More than 60 School of Management alumni and their guests joined our Chancellor, HRH The Earl of Wessex KG GCVO, for his first visit to the University of Bath London premises on Tuesday evening.

The Chancellor spoke to guests about the University’s continued investment in improving student outcomes together with corporate and community engagement, enabled partly by facilities such as the School’s new home beginning to take shape on campus, the Virgil Building, 10West and the new Milner Centre for Evolution.

The Chancellor also highlighted the School’s Research4Good Campaign as just one of the ways that business can make a positive impact on the lives of people, communities and economies around the world. Research4Good uses evidence-based management research to influence future infrastructure and policy, such as introducing procurement initiatives that have saved the NHS £45million a year.

Future leaders in business

Professor Veronica Hope Hailey, Vice-President of Corporate Engagement & Dean of the School of Management, began by tackling a tongue-twister - the subject of the evening’s conversation: Digitisation. Digitalisation. Digital Transformation.

As Professor of Strategic Change & Transformation, Professor Hope-Hailey reflected that while she was prepared to partially tackle the subject, she was calling on a digital expert to assist her – Nick Hynes (MBA Executive 1991).

Nick‘s highly successful digital business ventures include his role as CEO and Founder of The Search Works, Europe’s largest search marketing company; and President, CEO and Founder of Overture Europe, the paid search industry pioneer in Europe & East Asia. Nick’s current venture, founded in 2009, is Somo Global: a digital products and experiences accelerator which has aided and amplified the digital offerings of a variety of companies from Audi to HSBC to LVMH. In his role as CEO, Nick defines the overall strategy, recruiting the team, and shaping the culture of Somo.

Digital transformation: a breakdown

Professor Hope Hailey asked Nick to put his expertise to use by first breaking down the evening’s topic for guests. Nick laid out the 4 ‘D’s of digital transformation:

Digitisation: making all current offline processes available and accessible digitally online.

Digitalisation: considering how to apply digitised information to simplify and improve specific operations.

Digital Innovation: putting the customer first by developing processes that integrate all the digitised data and digitalised applications and develop new products and services to meet customer need.

Digital Reinvention: how can we make everything better? The wholesale reimagining and reinvention of how businesses operate, enabled by today’s advanced technology.

Nick Hynes said:

The really exciting stuff is the digital reinvention. This is the stuff that I first learned about when I was doing my MBA. It’s about creating new marketplaces […] actually to look at creating a new market space.

Radical decreases in the price of digital tools has meant that these items are more easily available to the everyday consumer than ever before.
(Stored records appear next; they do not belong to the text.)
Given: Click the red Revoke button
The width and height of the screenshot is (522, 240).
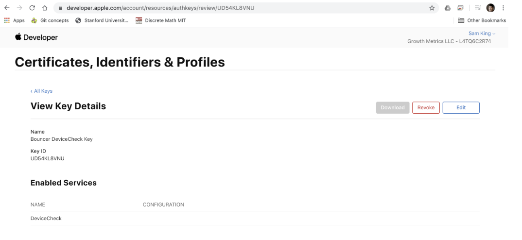Looking at the screenshot, I should 426,107.
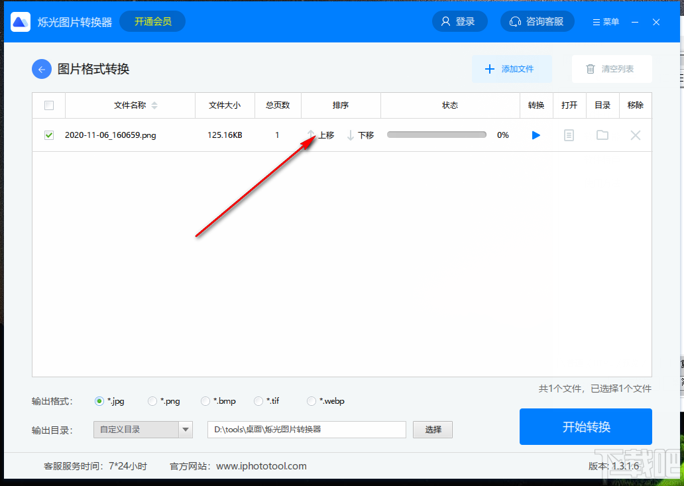The image size is (684, 486).
Task: Open the converted file via the document icon
Action: (x=569, y=135)
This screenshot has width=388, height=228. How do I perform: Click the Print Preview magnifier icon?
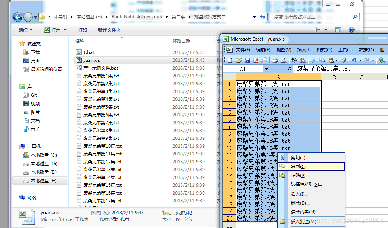[x=283, y=61]
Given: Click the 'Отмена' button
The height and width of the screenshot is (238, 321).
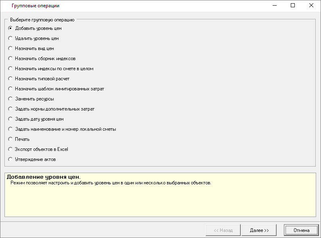Looking at the screenshot, I should coord(301,230).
This has enabled a significant number of customer-centric start-ups to appear – each looking to address a single point in the customer journey. This rise has caused a massive disruption to the corporate status quo; since the early days of the world wide web in 1995, only 37% companies who were in the Fortune 500 at that time remain there today. Digitally-focussed mega-companies like Google and Netflix are among the 312 new companies that have entered the Fortune 500 in that period.

What does this all mean?

Nick says it’s simple; what you are doing today in business may not be your business for the future. Companies – and their workforces – need to remain open to the idea of transformation.

The challenge facing modern day business is undertaking a digital transformation of their organisational structure and culture in line with the digital transformation of their product. The old-style “command and control” management structure is ineffective in a digital age – the new way of working needs to be self-managing, cross-disciplinary and agile.

Nick Hynes said:

The success I have achieved through the massive pace of change in the internet industry and the digitalisation of our whole world has been fundamentally supported and guided by the methodologies I learned about being a great manager at the University of Bath.

Reflect. Understand. Be brave.

Amidst the excitement of looking forward, Professor Hope Hailey and Nick called on the audience to understand the benefits of reflection in business. Agile thinking and working calls for learning and experimentation – which may result in failure. The successful digital entrepreneur distinguishes themselves by embracing failure as an opportunity to reflect, understand and improve.

Nick Hynes said:

Everything you face, every challenge, every opportunity is because of some other previous action. So reflect on that, understand that, and then understand and be brave with how you can change that current state to be a better place than it is today.

Professor Hope Hailey thanked Nick and concluded by inviting guests to take a look at the plans for the School of Management development and to visit campus to see the rapid progress underway. The School’s Change Programme will enable joint working and inspire partnerships between students, academics across the University and corporate partners, fostering entrepreneurial thinking that will establish the School of Management as an anchor point in the local and regional business community.

Professor Veronica Hope Hailey said:

The new School of Management will emphasise this partnership between employers, faculty and students – and alumni as well.